Sería allá por el año 1970 supongo y volviendo
de madrid, camino de Donostia, me detuve yo algo tarde en el Hostal
Castillo, para comer.
Hacía un tiempo estupendo y yo creo que me senté al aire
libre , en una especie de terraza o porche, que allí había.
Mientras comía, noté que muy cerca estaba el Sr. Zarauz,
"duro" al parecer, Inspector de Hacienda y al que tu padre
vino a saludar.
Intercambiaron algunas frases amistosas y le invitó a sentarse
junto a la pared, en algún sillón más bajo, para
tomar con él café.
Se alejaron, por ese motivo, algo de mi mesa y siguieron hablando un
poco más de tiempo.
De pronto, se levantó tu padre y volvió con unpar de libros,
de aquellos alargados, Diario y Mayor, que se utilizaban para llevar
la contabilidad.
El Sr. Zarauz, comenzó a revisarlos muy interesadamente y de
vez en cuando, le hacía alguna observación a tu padre,
el cual con gran vehemencia, explicaba y justificaba su contenido. En
algún caso incluso, parecía que discutían y todo.

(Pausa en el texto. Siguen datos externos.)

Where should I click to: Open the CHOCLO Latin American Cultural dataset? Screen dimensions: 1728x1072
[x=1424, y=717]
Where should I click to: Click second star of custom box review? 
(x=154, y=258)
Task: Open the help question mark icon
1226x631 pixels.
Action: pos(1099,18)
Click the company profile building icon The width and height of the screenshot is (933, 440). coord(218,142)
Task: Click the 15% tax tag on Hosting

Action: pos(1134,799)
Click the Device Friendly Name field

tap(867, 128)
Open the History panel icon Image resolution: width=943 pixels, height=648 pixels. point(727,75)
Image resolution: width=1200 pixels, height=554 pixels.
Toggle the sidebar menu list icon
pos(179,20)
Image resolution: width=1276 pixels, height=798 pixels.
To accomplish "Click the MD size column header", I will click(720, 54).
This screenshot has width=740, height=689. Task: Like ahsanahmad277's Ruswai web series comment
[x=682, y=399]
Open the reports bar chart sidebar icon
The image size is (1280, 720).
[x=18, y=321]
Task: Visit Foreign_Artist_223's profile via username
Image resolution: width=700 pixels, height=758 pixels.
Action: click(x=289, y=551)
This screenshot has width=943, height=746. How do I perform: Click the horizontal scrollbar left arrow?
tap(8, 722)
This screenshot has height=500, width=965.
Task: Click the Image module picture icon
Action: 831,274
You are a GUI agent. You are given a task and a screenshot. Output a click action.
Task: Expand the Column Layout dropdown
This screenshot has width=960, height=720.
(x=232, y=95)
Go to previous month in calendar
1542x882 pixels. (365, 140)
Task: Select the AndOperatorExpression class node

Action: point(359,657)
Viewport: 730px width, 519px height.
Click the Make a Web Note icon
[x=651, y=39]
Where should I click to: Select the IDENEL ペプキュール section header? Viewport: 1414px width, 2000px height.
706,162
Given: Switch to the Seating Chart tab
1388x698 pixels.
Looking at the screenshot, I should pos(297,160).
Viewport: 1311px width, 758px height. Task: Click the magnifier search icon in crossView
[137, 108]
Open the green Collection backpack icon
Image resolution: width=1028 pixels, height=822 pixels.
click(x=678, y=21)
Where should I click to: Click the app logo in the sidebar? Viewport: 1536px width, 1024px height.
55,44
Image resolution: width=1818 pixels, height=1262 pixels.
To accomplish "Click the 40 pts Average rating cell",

Yo no salía de mi asombro y dada la fama "dura" que
tenía el Sr. Zarauz, me estab imaginando ya, el "palo"
que le iba a meter a tu padre, por las irregularidades, que sin duda
se habían detectado.
Al fin, terminé de comer. Pedí rápidamente la cuenta,
me levanté e hice todo lo posible para al salir, pasarlo más
cerca de ellos, para enterarme, cómo iba la inspección.
Y ahí vino lo bueno, los libros de contabilidad, contenían
recetas de cocina y ese era el tema de la conversación...
Ya ves, es una pequeña tontería, pero me hizo mucha gracia
y siempre la recuerdo. Un fuerte abrazo.